Jej zdaniem jednak należy zachować dystans do pohukiwań Rosji o ataku na kraje NATO. Rosja toczy wojnę hybrydową i wojnę psychologiczną z Europą, zresztą nie od dwóch, ale od bardzo wielu lat. Próbuje nastraszyć Europę i powiedzieć mniej więcej coś takiego: jeżeli natychmiast nie odpuścicie Ukrainy, jeżeli natychmiast nie poddacie Ukrainy i nie przestaniecie jej wspierać, to zostaniecie wciągnięci w tę wojnę. Jeszcze Stany Zjednoczone was wciągną. Tak więc ustąpcie i przestańcie wspierać. To jest wasza jedyna recepta na pokój. To jest kłamstwo, dlatego, że przekonaliśmy się, że ustępując Rosji, powodujemy, że Rosja idzie coraz bardziej do przodu. Jedyny sposób, żeby Rosję powstrzymać, jest po prostu powstrzymać ją na froncie. To jest okropne. To dzisiaj są ogromne koszty. Ale naprawdę lepiej, żebyśmy my płacili koszty finansowe i robili wszystko, co możliwe, żeby Ukraina płaciła jak najmniejsze koszty krwią - mówił była ambasador RP w Rosji.

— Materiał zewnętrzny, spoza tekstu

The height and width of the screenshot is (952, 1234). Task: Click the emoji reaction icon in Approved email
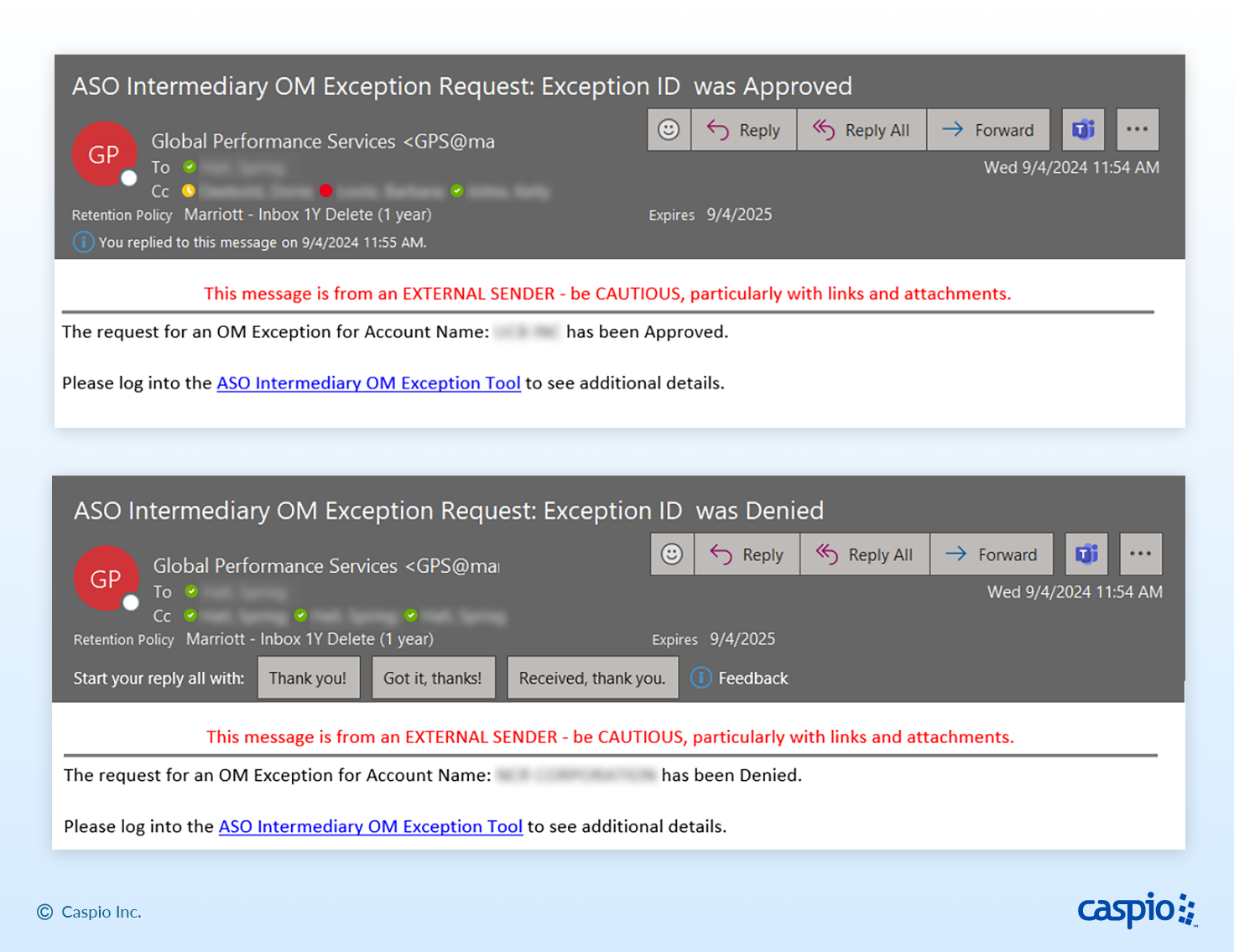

Co z projektem Polski 2050 w sprawie aborcji?

Tomasz Terlikowski zapytał Katarzynę Pełczyńską-Nałęcz także o to, kiedy Polska 2050 złoży zapowiadany projekt ustawy aborcyjnej. Nie dam teraz daty, ale jest zobowiązanie Trzeciej Drogi i to zobowiązanie będzie dotrzymane - odpowiedziała minister. Naszą intencją jest odwrócenie fatalnego wyroku Trybunału Konstytucyjnego, a następnie referendum. Ja specjalnie mówię o tym referendum, dlatego że to jest jedyne w naszym przekonaniu rozwiązanie, które jest w stanie raz na zawsze, z dużą legitymacją społeczną rozwiązać ten problem - dodała.

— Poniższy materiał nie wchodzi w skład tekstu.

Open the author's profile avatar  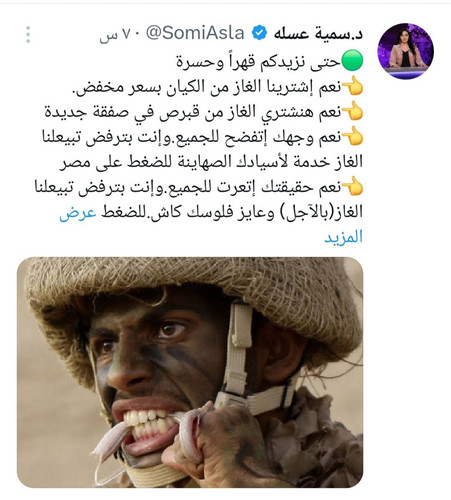click(x=406, y=51)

Zwolnienie Marii Thun. "Nie rozumiem tej sytuacji"

W programie pojawił się też wątek zwolnienia po jednym dniu pracy z funkcji wicedyrektora Centralnego Ośrodka Informatyki Marii Thun, córki europosłanki Polski 2050 Róży Thun. Decyzję tę miał podjąć Donald Tusk. Nie znam pani Marii Thun, ale przejrzałam jej CV po tym, jak usłyszałam o tej sprawie. Ma naprawdę pełne kompetencje do sprawowania tej funkcji. Przyznam się szczerze, że zupełnie nie rozumiem tej sytuacji - powiedziała Pełczyńska-Nałęcz.